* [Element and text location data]
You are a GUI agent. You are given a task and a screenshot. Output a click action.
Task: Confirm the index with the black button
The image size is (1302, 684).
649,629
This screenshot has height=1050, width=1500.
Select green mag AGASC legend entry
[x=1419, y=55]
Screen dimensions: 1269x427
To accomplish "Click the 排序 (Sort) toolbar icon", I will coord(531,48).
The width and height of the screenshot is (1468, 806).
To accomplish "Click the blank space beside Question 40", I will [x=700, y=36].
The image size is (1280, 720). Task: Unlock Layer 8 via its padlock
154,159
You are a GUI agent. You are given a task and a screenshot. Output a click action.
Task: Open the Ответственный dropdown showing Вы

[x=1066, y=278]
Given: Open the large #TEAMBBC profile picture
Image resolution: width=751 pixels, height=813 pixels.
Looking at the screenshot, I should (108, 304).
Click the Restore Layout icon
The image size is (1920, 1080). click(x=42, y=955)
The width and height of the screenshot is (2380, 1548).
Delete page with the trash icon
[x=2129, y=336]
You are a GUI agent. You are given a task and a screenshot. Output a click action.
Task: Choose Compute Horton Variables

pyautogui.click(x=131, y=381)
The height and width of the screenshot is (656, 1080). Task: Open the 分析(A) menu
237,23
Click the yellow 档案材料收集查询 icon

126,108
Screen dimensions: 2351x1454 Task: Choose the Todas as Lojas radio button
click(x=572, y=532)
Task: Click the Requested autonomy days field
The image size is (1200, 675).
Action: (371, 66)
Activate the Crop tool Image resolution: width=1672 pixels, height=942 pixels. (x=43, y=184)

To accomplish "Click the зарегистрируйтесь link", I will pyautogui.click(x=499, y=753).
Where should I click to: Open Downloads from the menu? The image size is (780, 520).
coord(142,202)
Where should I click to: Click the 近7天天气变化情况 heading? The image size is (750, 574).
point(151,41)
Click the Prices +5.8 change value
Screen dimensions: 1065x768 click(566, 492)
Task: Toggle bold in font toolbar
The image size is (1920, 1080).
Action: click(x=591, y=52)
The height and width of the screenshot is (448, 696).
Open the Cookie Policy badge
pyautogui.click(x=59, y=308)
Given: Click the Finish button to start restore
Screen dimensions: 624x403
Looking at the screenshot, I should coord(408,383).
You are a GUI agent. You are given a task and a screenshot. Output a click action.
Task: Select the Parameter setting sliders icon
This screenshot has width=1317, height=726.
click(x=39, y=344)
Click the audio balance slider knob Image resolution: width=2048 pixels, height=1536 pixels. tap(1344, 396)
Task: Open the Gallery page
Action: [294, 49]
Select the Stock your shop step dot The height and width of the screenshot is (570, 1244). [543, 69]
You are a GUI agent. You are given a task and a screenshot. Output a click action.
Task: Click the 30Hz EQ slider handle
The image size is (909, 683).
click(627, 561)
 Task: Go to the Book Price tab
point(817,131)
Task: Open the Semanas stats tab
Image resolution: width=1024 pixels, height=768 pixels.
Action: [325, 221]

* [WORK TO BE COMPLETED] Copy every line of the records above without any changes.

* [EXERCISE OUTPUT]
You are a GUI agent. You are given a task and a screenshot. Output a click action.
Task: Confirm the index with the black button
The image size is (1302, 684).
649,629
This screenshot has height=1050, width=1500.
Select green mag AGASC legend entry
[x=1419, y=55]
Screen dimensions: 1269x427
To accomplish "Click the 排序 (Sort) toolbar icon", I will coord(531,48).
The width and height of the screenshot is (1468, 806).
To accomplish "Click the blank space beside Question 40", I will [x=700, y=36].
The image size is (1280, 720). Task: Unlock Layer 8 via its padlock
154,159
You are a GUI agent. You are given a task and a screenshot. Output a click action.
Task: Open the Ответственный dropdown showing Вы

[x=1066, y=278]
Given: Open the large #TEAMBBC profile picture
Image resolution: width=751 pixels, height=813 pixels.
Looking at the screenshot, I should (108, 304).
Click the Restore Layout icon
The image size is (1920, 1080). click(x=42, y=955)
The width and height of the screenshot is (2380, 1548).
Delete page with the trash icon
[x=2129, y=336]
You are a GUI agent. You are given a task and a screenshot. Output a click action.
Task: Choose Compute Horton Variables

pyautogui.click(x=131, y=381)
The height and width of the screenshot is (656, 1080). Task: Open the 分析(A) menu
237,23
Click the yellow 档案材料收集查询 icon

126,108
Screen dimensions: 2351x1454 Task: Choose the Todas as Lojas radio button
click(x=572, y=532)
Task: Click the Requested autonomy days field
The image size is (1200, 675).
Action: (371, 66)
Activate the Crop tool Image resolution: width=1672 pixels, height=942 pixels. (x=43, y=184)

To accomplish "Click the зарегистрируйтесь link", I will pyautogui.click(x=499, y=753).
Where should I click to: Open Downloads from the menu? The image size is (780, 520).
coord(142,202)
Where should I click to: Click the 近7天天气变化情况 heading? The image size is (750, 574).
point(151,41)
Click the Prices +5.8 change value
Screen dimensions: 1065x768 click(566, 492)
Task: Toggle bold in font toolbar
The image size is (1920, 1080).
Action: click(x=591, y=52)
The height and width of the screenshot is (448, 696).
Open the Cookie Policy badge
pyautogui.click(x=59, y=308)
Given: Click the Finish button to start restore
Screen dimensions: 624x403
Looking at the screenshot, I should coord(408,383).
You are a GUI agent. You are given a task and a screenshot. Output a click action.
Task: Select the Parameter setting sliders icon
This screenshot has width=1317, height=726.
click(x=39, y=344)
Click the audio balance slider knob Image resolution: width=2048 pixels, height=1536 pixels. tap(1344, 396)
Task: Open the Gallery page
Action: [294, 49]
Select the Stock your shop step dot The height and width of the screenshot is (570, 1244). [543, 69]
You are a GUI agent. You are given a task and a screenshot. Output a click action.
Task: Click the 30Hz EQ slider handle
The image size is (909, 683).
click(627, 561)
 Task: Go to the Book Price tab
point(817,131)
Task: Open the Semanas stats tab
Image resolution: width=1024 pixels, height=768 pixels.
Action: [325, 221]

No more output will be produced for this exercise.